The McElroys invited Sue to explore the grounds of their property in order to capture the peace, serenity, and sense of history one feels while walking around the land. After some collaboration with the family, Sue began the process of painting the mural. She started this canvas at home, beginning with the basic elements of drawing the barn, the road, the trees, and the hillside. Once she had the foundation of the painting down, she rolled it up and transferred it to the wall at the restaurant. Sue likes to paint large pieces in the actual space they will be displayed in. She sees it important to take into account the color of the floor, the wood tones of the furniture, and any fabrics and wall colors in the room. She likes to incorporate the surrounding colors subtly throughout the painting so it sits well in the space. Compositionally this mural was created so one’s eye looks to the large barn on the left then follows the road towards the right and is lured back into the painting with the large shadow of the tree on the right. Sue begins most of her large pieces in acrylic and finishes them in oil. The acrylic gives her the flexibility to easily change things, as it is opaque and dries quickly. The oil gives her the advantage of tweaking colors where needed, making them much richer if necessary, and adding detail with greater control.

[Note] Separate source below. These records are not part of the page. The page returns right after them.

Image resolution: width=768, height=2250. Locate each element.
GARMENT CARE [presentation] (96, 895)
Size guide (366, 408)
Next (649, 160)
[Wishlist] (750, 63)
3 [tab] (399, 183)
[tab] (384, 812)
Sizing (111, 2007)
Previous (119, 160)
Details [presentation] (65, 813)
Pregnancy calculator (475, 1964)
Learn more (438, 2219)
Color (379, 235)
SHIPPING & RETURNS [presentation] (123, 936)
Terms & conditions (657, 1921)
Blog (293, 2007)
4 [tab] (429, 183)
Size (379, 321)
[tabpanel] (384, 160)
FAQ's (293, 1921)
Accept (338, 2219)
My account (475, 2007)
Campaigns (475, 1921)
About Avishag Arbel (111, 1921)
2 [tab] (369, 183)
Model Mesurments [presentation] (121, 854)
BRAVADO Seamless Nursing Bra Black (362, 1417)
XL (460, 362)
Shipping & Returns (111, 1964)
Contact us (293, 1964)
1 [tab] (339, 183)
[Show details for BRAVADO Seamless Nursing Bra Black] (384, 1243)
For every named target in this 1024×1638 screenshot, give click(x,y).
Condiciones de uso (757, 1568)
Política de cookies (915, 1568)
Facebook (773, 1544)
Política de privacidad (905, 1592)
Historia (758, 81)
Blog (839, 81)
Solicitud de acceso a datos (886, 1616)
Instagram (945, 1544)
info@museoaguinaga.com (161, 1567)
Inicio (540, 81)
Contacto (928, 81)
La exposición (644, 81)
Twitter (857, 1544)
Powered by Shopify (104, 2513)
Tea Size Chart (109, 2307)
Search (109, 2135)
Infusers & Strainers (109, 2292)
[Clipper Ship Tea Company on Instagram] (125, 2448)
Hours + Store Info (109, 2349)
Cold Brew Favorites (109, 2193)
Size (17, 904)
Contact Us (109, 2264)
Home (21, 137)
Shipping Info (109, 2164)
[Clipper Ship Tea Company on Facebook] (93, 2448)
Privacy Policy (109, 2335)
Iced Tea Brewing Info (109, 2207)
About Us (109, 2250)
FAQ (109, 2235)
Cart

As guests continue their walk into the restaurant, they are presented with two more of Sue Marion’s paintings. Upon entering the Main Dining Room, look towards the windows on your left and you will spot Sue’s painting above the stand-alone two-person table.
“November” oil on canvas
Sue was continuously drawn to this spot located across from Hayden Road in Groton, MA. She sees this as a birdwatchers dream, full of bright-colored wings and the sound of a million peepers. At sunset, the salmon sky is reflected in the water, in the winter, the berries are brightly glistening in the white snow. Sue has painted this area in every season. The Groton Station House is lucky enough to house Sue’s late Fall rendition of the Hayden wetlands. Sue chose a pale blue sky to represent the cooler temperatures and the ochre, warm/brown tones of the grass to offset the sky. She wants the viewer to be drawn into this wetland, down the small channel until their eyes meet the horizon line. She hopes this painting brings a sense of peace, while representing a day in November, after the leaves have fallen, but before the snow.
Guests who are sat in the Main Dining Room booths that line the far right wall have the best view of Sue’s third painting.
For years, Sue took her family to a quintessentially beautiful Groton landscape located on Farmers Row. The Marion family would park their car on the road and watch the sunset over beautiful fields and trees. The abandoned farmhouse depicted in Sue’s painting always caught her eye. One day, Sue brought her easel to this sight and began painting this scene out of the back of a pickup truck. Before she could complete it, the farmhouse was torn down leaving only a concrete slab. Sue finished painting her mural from memory. Her main focus of this piece was to capture the warmth of the sunset. Sue reflects the color of the sky in the blades of grass which helps marry the ground to the sky.
Lastly, guests who are seated near the private events room staircase have the perfect view of Sue’s final painting.
“Late September” oil on canvas
This last painting was commissioned by Dan McElroy. It portrays an image his daughter shared with Sue, a photo she’d taken in the fall. Sue enjoyed painting this piece. She explained to me that she loves how strong the sunlight is in this picture, illuminating the landscape. Sue explained to me that “[she] wants the warmth of the leaf tones to envelop the viewer and bring a sense of how peaceful it is to walk down a country road on a beautiful fall day.”